Samhita Arni’s love for mythology and storytelling skills have led to her to write three books based on the epics with a contemporary spin. Her first book, The Mahabharata: A Child’s View was published when she was only 11. Sita’s Ramayana, a graphic novel with illustrations in patua art by Moyna Chitrakar, was mentioned in The New York Times best seller list. Her recent novel, The Missing Queen , a stylish noir retelling of The Ramayana , has received much attention.
The Italian rights of this novel have been sold. At the launch of the book at Oxford Bookstore, Samhita said her novel is “a speculative, feminist, mythological thriller.”
Set in a contemporary, shining Ayodhya, The Missing Queen is a story of a journalist’s search for the missing queen of Ayodhya—Sita. The story is told from the point of view of The Ramayana’s women characters, including Kaikeyi and Surpanakha.
“The Ayodhya in the novel is a mirror of the India of today,” said Samhita to writer Nisha Susan’s question of how she imagined an alternate Ayodhya. “Malls with escalators and buildings with glass panes are reflected in my representation of Ayodhya. “How did a journalist come into the book?” asked Nisha. “I chose not to give the journalist a name, as she is on the periphery of the story.”

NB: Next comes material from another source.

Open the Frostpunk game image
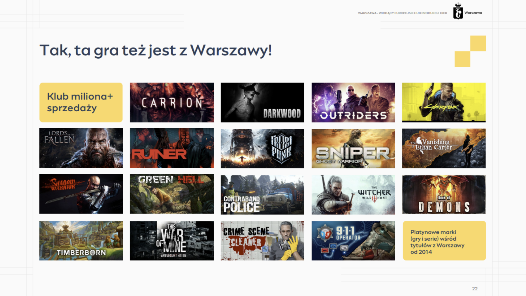Image resolution: width=526 pixels, height=296 pixels. click(262, 148)
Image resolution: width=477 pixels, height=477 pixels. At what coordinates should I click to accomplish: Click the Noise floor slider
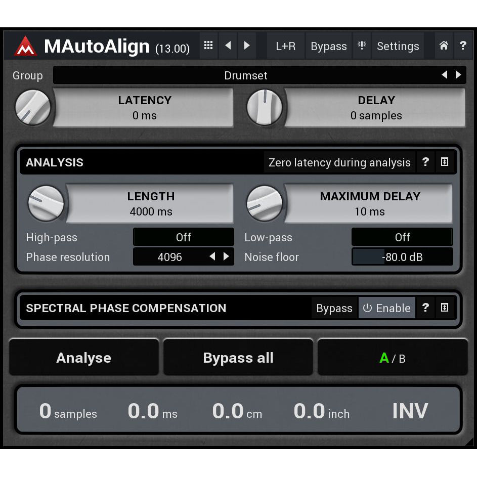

Samhita was initially drawn to The Mahabharata for its strong women characters. It was only when she returned to India at age 22, that she developed an interest for The Ramayana. She noticed how hard-wired the epic is into the way Indians think, how guided they are by the notions of an “ideal man”, “ideal woman” and “ideal state”. The different versions of the epic also piqued her interest, particularly its oral versions. “When I returned to The Ramayana , there was a multiplicity to the retelling of it. There were versions told in Surpanakha’s voice. The ChandrabatiRamayana has a Sita-centric point of view. Each reteller brought one’s own stories and realities to the epic. I look at The Ramayana as a retelling more than an epic. When we refer to it as an epic, we tend to forget there are other forms of it.”
Nisha commented on Samhita’s scholarly work in the last five to six years. “I was hugely inspired by the scholarly discussions led by Arshia Sattar. “We call ourselves the ‘Arshia groupies’, says Arni.
At present, Samhita stays six months in Kabul where she is a script writer for a TV show. Kabul, she says, grew on her. “The first month I was there, I hated it. Kabul starts to grow on you, despite the bombings. Kabul is addictive and now I want to go back there. The experience of life in Kabul is so incredibly different from experience of life here.”
On a lighter note, Nisha and Samhita discussed how writers in Afghanistan suffer from an “Ernest Hemingway syndrome”. “They behave like CIA agents, but are not CIA agents, because you can’t so obviously be CIA agents!” Samhita joked.
The Missing Queen has been published by Penguin and Zubaan Books and is priced at Rs. 399.